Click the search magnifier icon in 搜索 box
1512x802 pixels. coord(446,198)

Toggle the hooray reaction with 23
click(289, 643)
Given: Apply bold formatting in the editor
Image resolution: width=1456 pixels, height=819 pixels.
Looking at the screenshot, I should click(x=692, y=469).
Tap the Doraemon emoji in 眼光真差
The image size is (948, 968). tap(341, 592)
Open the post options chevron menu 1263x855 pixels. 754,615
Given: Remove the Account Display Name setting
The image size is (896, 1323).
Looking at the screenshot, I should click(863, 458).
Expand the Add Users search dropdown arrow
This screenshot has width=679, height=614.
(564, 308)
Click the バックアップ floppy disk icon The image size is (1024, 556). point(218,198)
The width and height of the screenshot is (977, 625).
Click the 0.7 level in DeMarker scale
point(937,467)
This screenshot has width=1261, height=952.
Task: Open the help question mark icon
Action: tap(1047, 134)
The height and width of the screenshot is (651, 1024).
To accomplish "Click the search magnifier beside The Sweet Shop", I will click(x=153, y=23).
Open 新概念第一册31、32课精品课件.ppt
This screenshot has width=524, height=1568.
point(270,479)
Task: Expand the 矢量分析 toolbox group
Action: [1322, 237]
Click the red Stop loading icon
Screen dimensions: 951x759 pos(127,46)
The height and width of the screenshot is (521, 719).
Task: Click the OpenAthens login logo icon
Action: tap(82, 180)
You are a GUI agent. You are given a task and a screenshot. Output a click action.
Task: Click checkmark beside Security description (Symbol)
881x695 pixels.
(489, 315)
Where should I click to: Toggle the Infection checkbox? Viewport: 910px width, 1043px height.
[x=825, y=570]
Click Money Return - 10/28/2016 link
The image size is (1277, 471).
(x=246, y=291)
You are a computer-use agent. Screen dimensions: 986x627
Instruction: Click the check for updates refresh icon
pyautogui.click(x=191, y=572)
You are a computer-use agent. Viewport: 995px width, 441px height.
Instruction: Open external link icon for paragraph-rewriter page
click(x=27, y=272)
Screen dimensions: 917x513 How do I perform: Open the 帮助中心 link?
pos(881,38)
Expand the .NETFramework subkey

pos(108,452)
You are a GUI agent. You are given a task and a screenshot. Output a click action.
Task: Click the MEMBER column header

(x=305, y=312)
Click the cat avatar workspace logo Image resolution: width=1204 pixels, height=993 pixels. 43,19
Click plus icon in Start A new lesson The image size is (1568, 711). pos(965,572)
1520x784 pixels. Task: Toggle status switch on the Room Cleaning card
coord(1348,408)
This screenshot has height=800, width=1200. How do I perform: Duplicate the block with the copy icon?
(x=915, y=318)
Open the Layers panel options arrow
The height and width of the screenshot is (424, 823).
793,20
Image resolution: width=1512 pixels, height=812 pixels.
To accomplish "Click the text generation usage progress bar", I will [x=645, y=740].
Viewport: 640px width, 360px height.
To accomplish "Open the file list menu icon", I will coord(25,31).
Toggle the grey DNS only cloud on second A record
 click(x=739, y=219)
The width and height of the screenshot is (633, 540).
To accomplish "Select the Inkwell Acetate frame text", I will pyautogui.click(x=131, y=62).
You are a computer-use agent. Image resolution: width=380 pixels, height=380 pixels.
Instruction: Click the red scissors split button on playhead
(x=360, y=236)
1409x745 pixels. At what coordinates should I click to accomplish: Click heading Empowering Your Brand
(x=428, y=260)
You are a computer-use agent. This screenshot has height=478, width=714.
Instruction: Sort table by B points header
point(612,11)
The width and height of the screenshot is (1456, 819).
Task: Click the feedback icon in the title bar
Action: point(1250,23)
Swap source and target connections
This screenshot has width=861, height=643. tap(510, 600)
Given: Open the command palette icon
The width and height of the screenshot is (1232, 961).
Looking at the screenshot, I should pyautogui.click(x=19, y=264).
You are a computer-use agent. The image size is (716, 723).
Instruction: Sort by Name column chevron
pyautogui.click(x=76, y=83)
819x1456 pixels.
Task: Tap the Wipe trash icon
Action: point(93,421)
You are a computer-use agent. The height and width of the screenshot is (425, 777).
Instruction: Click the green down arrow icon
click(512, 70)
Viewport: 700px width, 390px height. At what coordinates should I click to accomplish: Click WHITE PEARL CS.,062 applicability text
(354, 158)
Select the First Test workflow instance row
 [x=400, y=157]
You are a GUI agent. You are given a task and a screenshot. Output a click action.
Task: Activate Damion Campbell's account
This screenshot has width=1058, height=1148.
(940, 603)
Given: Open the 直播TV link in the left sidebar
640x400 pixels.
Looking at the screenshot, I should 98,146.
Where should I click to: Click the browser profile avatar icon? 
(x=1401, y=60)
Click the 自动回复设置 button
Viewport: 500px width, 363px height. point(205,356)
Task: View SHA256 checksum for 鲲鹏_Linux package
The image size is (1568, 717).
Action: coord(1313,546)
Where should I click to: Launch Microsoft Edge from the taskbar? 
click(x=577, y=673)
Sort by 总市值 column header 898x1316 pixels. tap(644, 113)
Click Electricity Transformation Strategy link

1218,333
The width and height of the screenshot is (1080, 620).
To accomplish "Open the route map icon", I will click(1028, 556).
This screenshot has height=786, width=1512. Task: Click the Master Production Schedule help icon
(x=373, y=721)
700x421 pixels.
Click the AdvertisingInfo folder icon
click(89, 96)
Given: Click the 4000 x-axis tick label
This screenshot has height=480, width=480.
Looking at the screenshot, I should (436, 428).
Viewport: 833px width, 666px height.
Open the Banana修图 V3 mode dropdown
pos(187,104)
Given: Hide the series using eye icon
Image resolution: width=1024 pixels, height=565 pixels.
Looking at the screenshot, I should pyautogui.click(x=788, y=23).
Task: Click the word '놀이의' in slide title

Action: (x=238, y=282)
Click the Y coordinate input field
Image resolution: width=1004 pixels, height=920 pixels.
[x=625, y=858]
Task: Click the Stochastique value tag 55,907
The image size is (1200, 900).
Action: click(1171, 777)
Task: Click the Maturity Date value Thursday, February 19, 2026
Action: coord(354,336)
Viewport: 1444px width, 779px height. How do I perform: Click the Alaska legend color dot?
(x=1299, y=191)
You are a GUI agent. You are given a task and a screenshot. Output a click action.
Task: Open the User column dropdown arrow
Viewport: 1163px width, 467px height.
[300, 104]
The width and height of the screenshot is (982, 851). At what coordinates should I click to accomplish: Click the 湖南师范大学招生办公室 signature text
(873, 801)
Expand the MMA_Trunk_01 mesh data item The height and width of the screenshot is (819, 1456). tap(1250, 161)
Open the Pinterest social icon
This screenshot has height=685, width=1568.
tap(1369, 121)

------------------------------

Aim of the task:
Quote the stretch of the records from the line containing "You are a computer-use agent. This" through the line containing "should pyautogui.click(x=19, y=264).", reproducing those lines exactly.

Response:
You are a computer-use agent. This screenshot has height=478, width=714.
Instruction: Sort table by B points header
point(612,11)
The width and height of the screenshot is (1456, 819).
Task: Click the feedback icon in the title bar
Action: point(1250,23)
Swap source and target connections
This screenshot has width=861, height=643. tap(510, 600)
Given: Open the command palette icon
The width and height of the screenshot is (1232, 961).
Looking at the screenshot, I should pyautogui.click(x=19, y=264).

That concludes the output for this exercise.